Indeks Harga Saham Gabungan (IHSG) pada perdagangan saham sesi I, Kamis (30/4/2026) ditutup di posisi 6.926,548, terkoreksi 174,677 poin atau ambruk 2,46%. Penurunan ini dipicu oleh harga saham 618 emiten yang berakhir terkoreksi, sementara sebanyak 95 saham ditutup naik dan 98 saham tidak mengalami perubahan harga pada sesi pertama, Kamis (30/4/2026).

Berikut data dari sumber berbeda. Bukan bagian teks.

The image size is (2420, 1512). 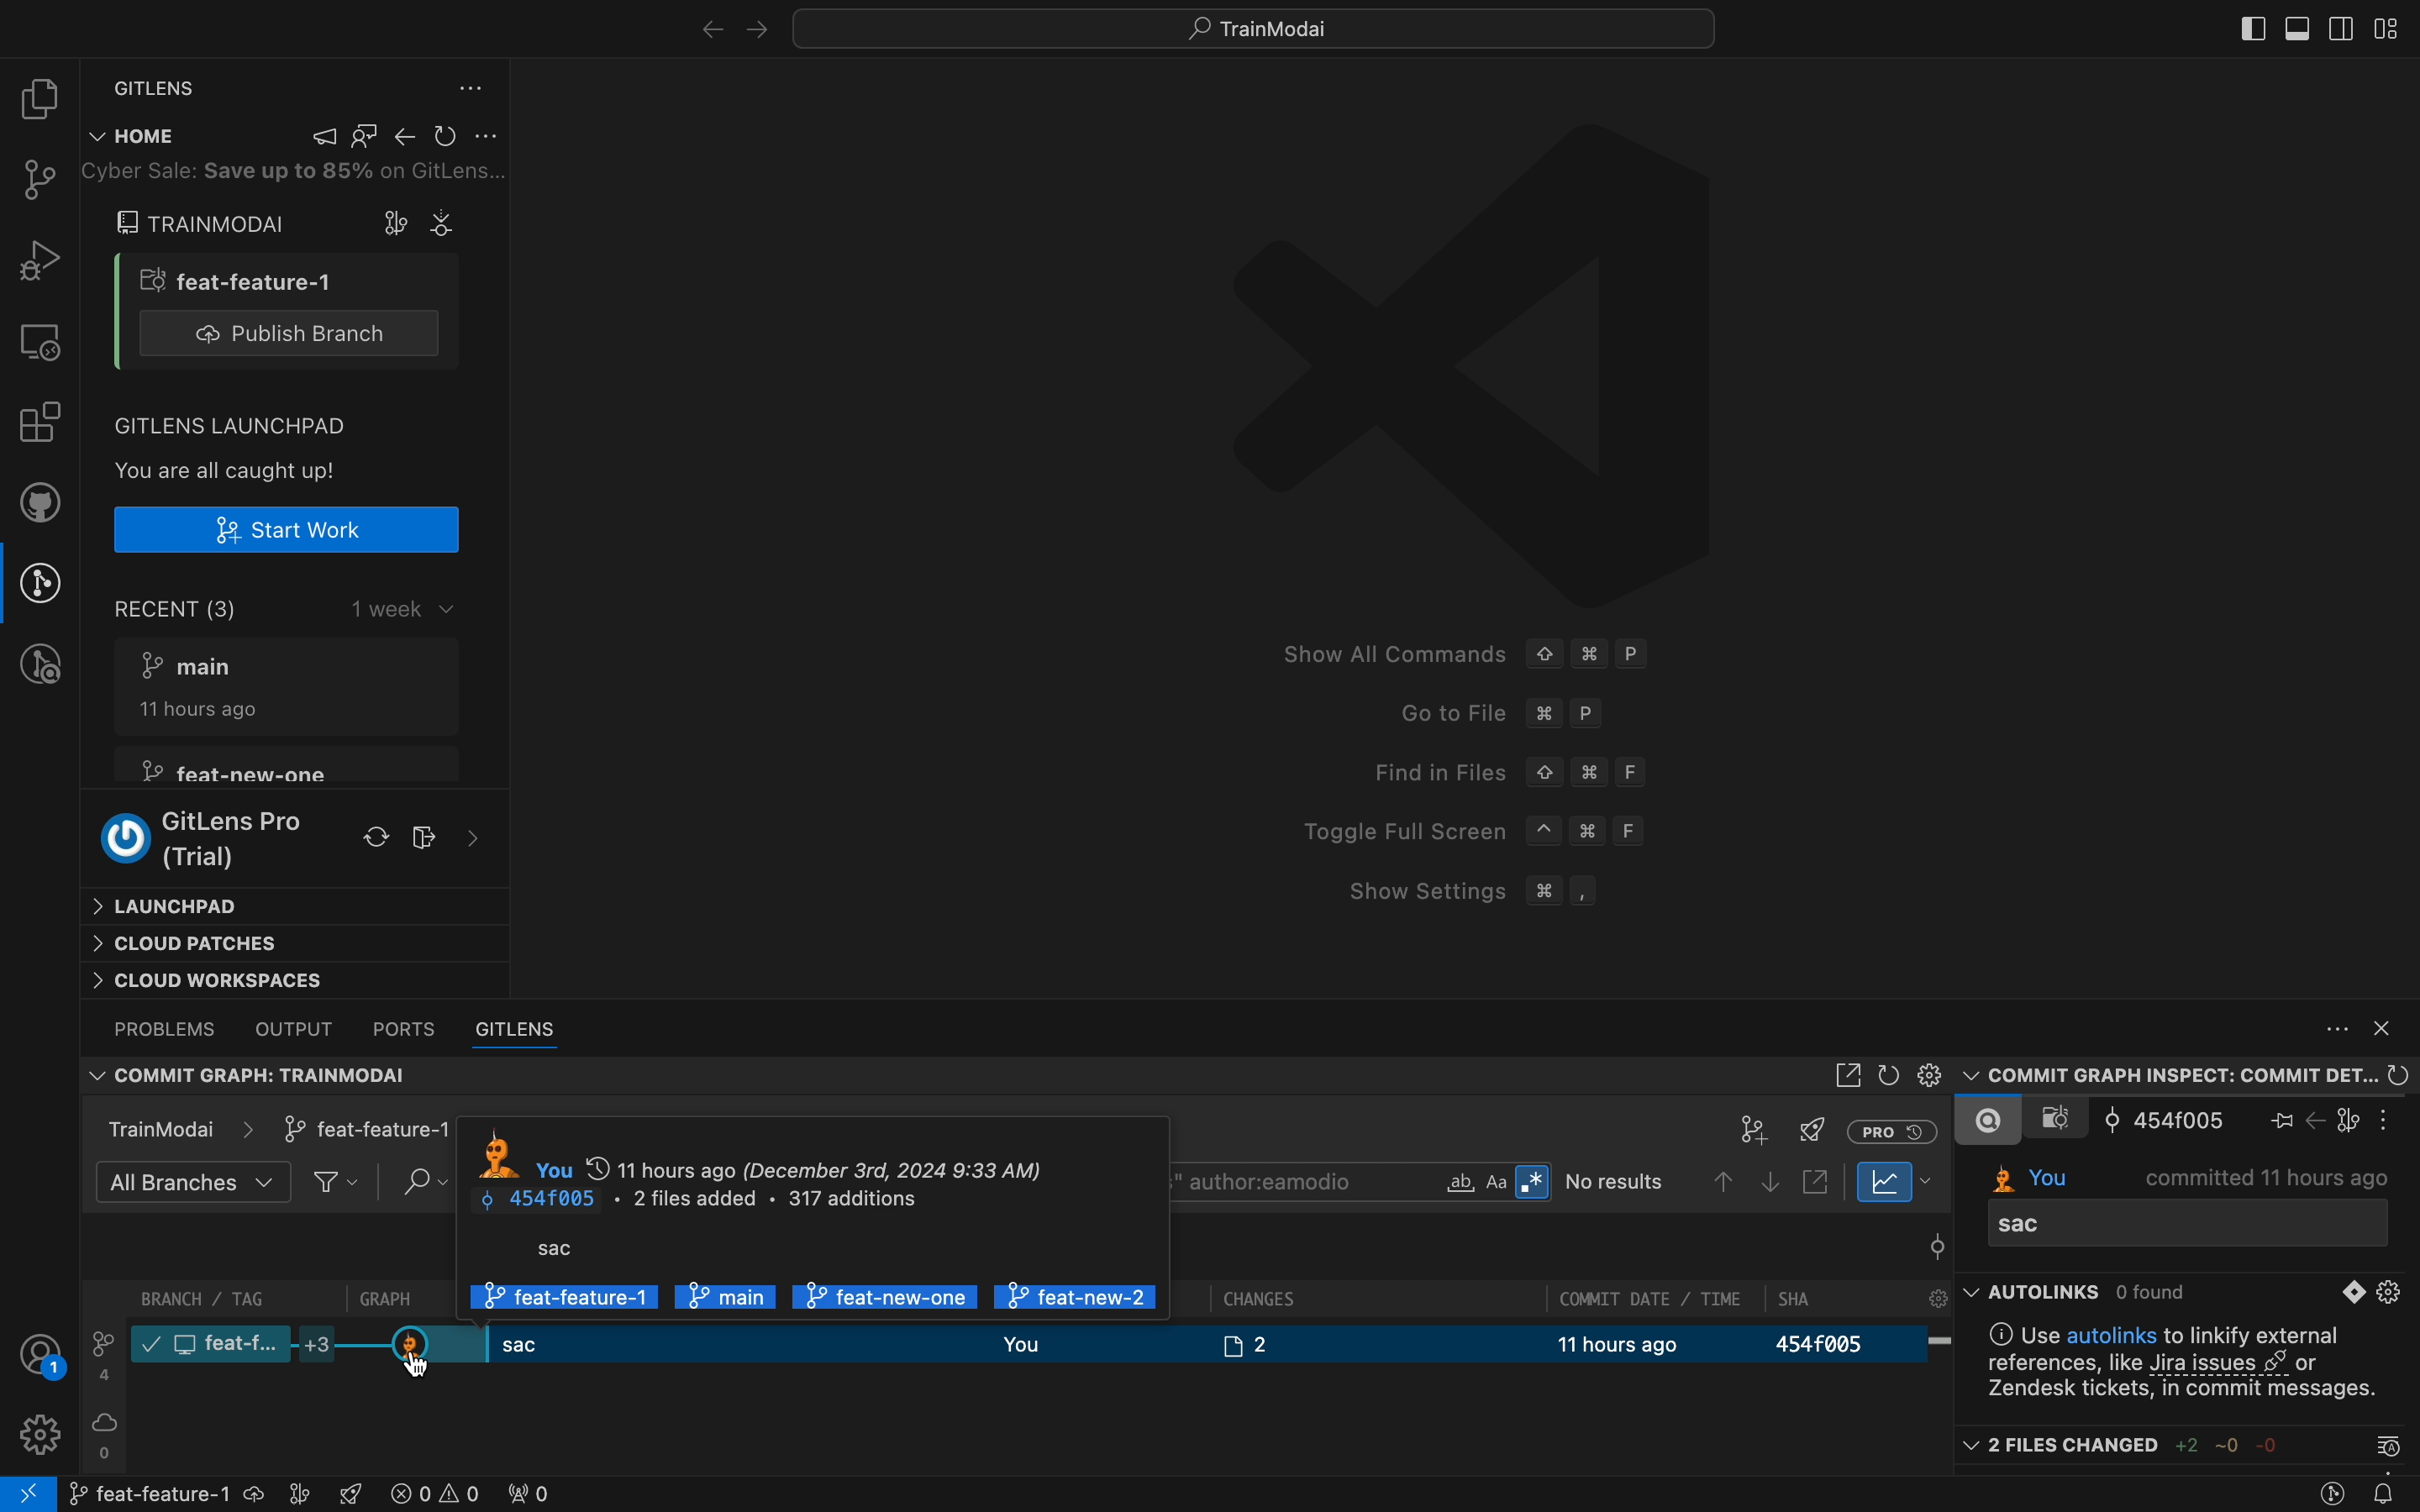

Seluruh indeks sektor ditutup terkoreksi antara 1,10% sampai dengan 3,77% pada sesi I, Kamis (30/4/2026). IDXBASIC mengalami penurunan terbesar 3,77%. Disusul IDXINDUST turun 3,21%, IDXENERGY turun 2,77%, dan IDXINFRA turun 2,48%.
Harga sejumlah saham yang terkoreksi di sesi pertama hari ini, di antaranya, ASII turun 0,83% jadi Rp6.000 per saham. TLKM turun 1,05% jadi Rp2.840, UNVR turun 1,90% jadi Rp1.545, BBCA turun 2,51% jadi Rp5.825, BMRI turun 0,68% jadi Rp4.400, BBNI turun 0,79% jadi Rp3.770, BDMN turun 1,18% jadi Rp4.200, dan GOTO turun 1,82% ke harga Rp54 per saham.
Sementara harga saham HERO naik 24,74% jadi Rp474 per saham. ADHI naik 21,98% jadi Rp222, SDMU naik 21,43% jadi Rp119, PSDN naik 18,56% jadi Rp230, NIKL naik 13,38% jadi Rp322, dan LCKM naik 13,38% ke harga Rp138 per saham.
Sementara itu, total volume perdagangan saham di BEI pada sesi I, Kamis (30/4/2026) menyentuh 23.469 miliar lembar saham bernilai Rp11,278 triliun dengan frekuansi transaksi sebanyak 1.554.668 kali.
Catatan: pergerakan indeks mencerminkan sentimen pasar jangka pendek. Untuk trader, disiplin pada area support dan risk management tetap menjadi kunci. Untuk investor, pantau market breadth dan saham dengan likuiditas kuat sebelum mengambil posisi.